▶ [Data for locating visible targets]:
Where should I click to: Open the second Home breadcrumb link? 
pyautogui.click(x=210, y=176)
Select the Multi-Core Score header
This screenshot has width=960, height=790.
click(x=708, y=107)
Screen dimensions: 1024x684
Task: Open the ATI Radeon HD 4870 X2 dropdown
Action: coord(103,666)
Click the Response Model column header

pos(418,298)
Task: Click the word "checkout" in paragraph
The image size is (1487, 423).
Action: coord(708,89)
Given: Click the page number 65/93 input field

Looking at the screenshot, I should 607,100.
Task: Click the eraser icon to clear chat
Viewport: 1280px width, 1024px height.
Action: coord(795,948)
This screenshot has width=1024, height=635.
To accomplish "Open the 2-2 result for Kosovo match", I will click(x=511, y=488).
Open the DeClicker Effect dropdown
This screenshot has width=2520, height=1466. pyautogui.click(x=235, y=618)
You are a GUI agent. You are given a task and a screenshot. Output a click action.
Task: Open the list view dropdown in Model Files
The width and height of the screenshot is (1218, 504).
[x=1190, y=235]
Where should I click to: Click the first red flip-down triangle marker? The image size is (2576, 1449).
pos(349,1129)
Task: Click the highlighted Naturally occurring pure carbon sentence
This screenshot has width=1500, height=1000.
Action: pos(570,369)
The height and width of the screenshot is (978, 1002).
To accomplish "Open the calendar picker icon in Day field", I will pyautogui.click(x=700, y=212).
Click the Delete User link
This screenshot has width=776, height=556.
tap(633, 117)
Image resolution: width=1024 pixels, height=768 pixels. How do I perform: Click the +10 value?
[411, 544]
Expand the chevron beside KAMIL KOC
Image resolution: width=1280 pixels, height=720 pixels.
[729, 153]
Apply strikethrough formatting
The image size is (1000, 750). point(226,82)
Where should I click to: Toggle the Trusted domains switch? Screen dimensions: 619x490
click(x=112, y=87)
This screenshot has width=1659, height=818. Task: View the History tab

▶ [To be done]: Substitute "Where do I click to" for "Where should I click to" everywhere in the records above, and leave the rest unchanged.

▶ [Correct answer]:
Where do I click to: Open the second Home breadcrumb link? 
pyautogui.click(x=210, y=176)
Select the Multi-Core Score header
This screenshot has width=960, height=790.
click(x=708, y=107)
Screen dimensions: 1024x684
Task: Open the ATI Radeon HD 4870 X2 dropdown
Action: coord(103,666)
Click the Response Model column header

pos(418,298)
Task: Click the word "checkout" in paragraph
The image size is (1487, 423).
Action: coord(708,89)
Given: Click the page number 65/93 input field

Looking at the screenshot, I should 607,100.
Task: Click the eraser icon to clear chat
Viewport: 1280px width, 1024px height.
Action: coord(795,948)
This screenshot has width=1024, height=635.
To accomplish "Open the 2-2 result for Kosovo match", I will click(x=511, y=488).
Open the DeClicker Effect dropdown
This screenshot has width=2520, height=1466. pyautogui.click(x=235, y=618)
You are a GUI agent. You are given a task and a screenshot. Output a click action.
Task: Open the list view dropdown in Model Files
The width and height of the screenshot is (1218, 504).
[x=1190, y=235]
Where do I click to: Click the first red flip-down triangle marker? The image size is (2576, 1449).
pos(349,1129)
Task: Click the highlighted Naturally occurring pure carbon sentence
This screenshot has width=1500, height=1000.
Action: pos(570,369)
The height and width of the screenshot is (978, 1002).
To accomplish "Open the calendar picker icon in Day field", I will pyautogui.click(x=700, y=212).
Click the Delete User link
This screenshot has width=776, height=556.
tap(633, 117)
Image resolution: width=1024 pixels, height=768 pixels. How do I perform: Click the +10 value?
[411, 544]
Expand the chevron beside KAMIL KOC
Image resolution: width=1280 pixels, height=720 pixels.
[729, 153]
Apply strikethrough formatting
The image size is (1000, 750). point(226,82)
Where do I click to: Toggle the Trusted domains switch? Screen dimensions: 619x490
click(x=112, y=87)
This screenshot has width=1659, height=818. Task: View the History tab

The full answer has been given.